Am 01. Januar 2008 tritt die Unternehmenssteuerreform in Kraft.

Die Unternehmenssteuerreform soll den konjunkturellen Aufschwung unterstützen und das Investitionsklima verbessern. Gleichzeitig soll aber auch das Steueraufkommen weiterhin gesichert werden. So sollen Beiträge geliefert werden, um die Bundesrepublik Deutschland weiter als beliebten Investitionsstandort, mit sehr guter Infrastruktur, Lehre und Forschung, auch für die Zukunft attraktiv zu erhalten.[5]

Die steuerliche Belastung für Unternehmen soll sich dabei wieder im europäischen Mittelfeld bewegen, um konkurrenzfähig im Kampf um Arbeitsplätze und Investitionen zu bleiben.

Nach altem Recht unterlagen Gewinne von Kapitalgesellschaften der Gewerbesteuer und der Körperschaftssteuer mit einem Körperschaftssteuersatz von 25 % zuzüglich Solidaritätszuschlag. Die Gewerbesteuer konnte bei der gewerbesteuerlichen und der körperschaftssteuerlichen Bemessungsgrundlage als Betriebsausgabe abgezogen werden.

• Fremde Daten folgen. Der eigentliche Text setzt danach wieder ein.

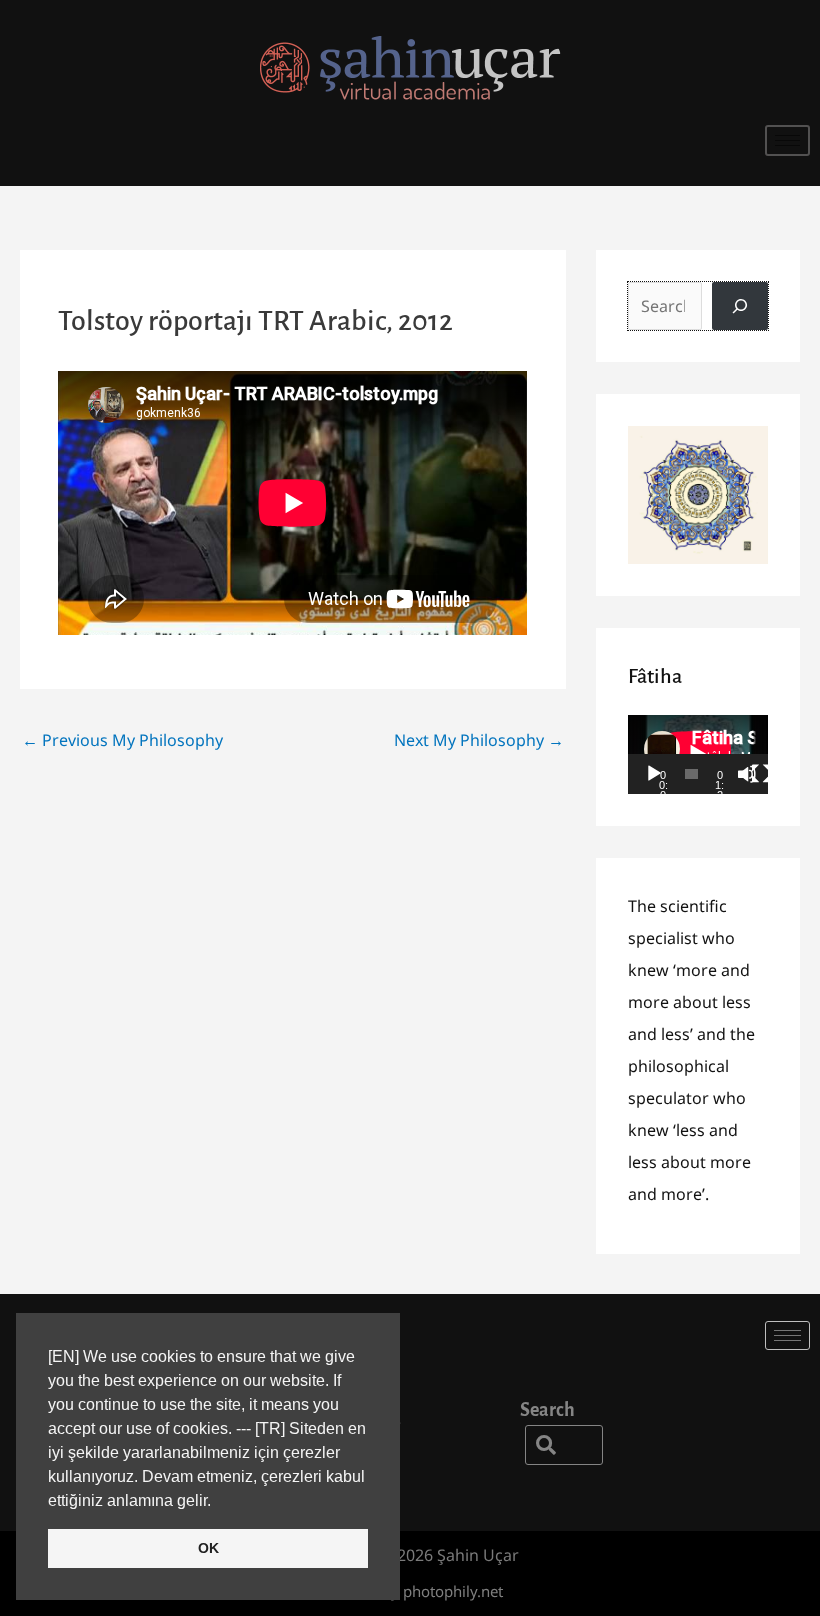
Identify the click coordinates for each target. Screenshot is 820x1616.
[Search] (740, 306)
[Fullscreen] (761, 774)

Somit ergab sich eine Gesamtsteuerbelastung der Kapitalgesellschaften von 38,65 %.

Eines der Hauptelemente der Unternehmenssteuerreform ist die Senkung des Körperschaftssteuersatz auf 15 %.[6] Die Gewerbesteuer soll dagegen weder ihre eigene noch die Bemessungsgrundlage für die Körperschaftsteuer mindern. Bei der Berechnung für die Gewerbesteuer wird für alle Gesellschaftsformen die Gewerbesteuermesszahl von maximal 5 % auf einheitliche 3,5 % reduziert.[7] So sinkt die Gesamtsteuerbelastung für Kapitalgesellschaften auf 29,83 %.

Bei den Personengesellschaften ergab sich, bei einem unterstellten Spitzensteuersatz von 42 %[8], durch die Anrechenbarkeit der Gewerbesteuer auf die Einkommensteuer mit einem Gewerbesteueranrechnungsfaktor von 1,8 somit eine Gesamtsteuerbelastung von 45,68 %.

Die Gewerbesteuer soll nun aber weder bei der Bemessungsgrundlage für die Einkommensteuer noch für die Gewerbesteuer als Betriebsausgabe abzugsfähig sein.[9] Um dies zu kompensieren wird der Gewerbesteueranrechnungsfaktor auf 3,8 % erhöht.[10] So ergibt sich eine Gesamtsteuerbelastung von 44,28 %.

Für die Veranlagungszeiträume ab 2008 jedoch kommt die so genannte Reichensteuer mit dem Spitzensteuersatz von 45 % auch für gewerbliche Einkünfte zur Anwendung. Die steuerliche Gesamtbelastung steigt dann sogar auf 47,44 %.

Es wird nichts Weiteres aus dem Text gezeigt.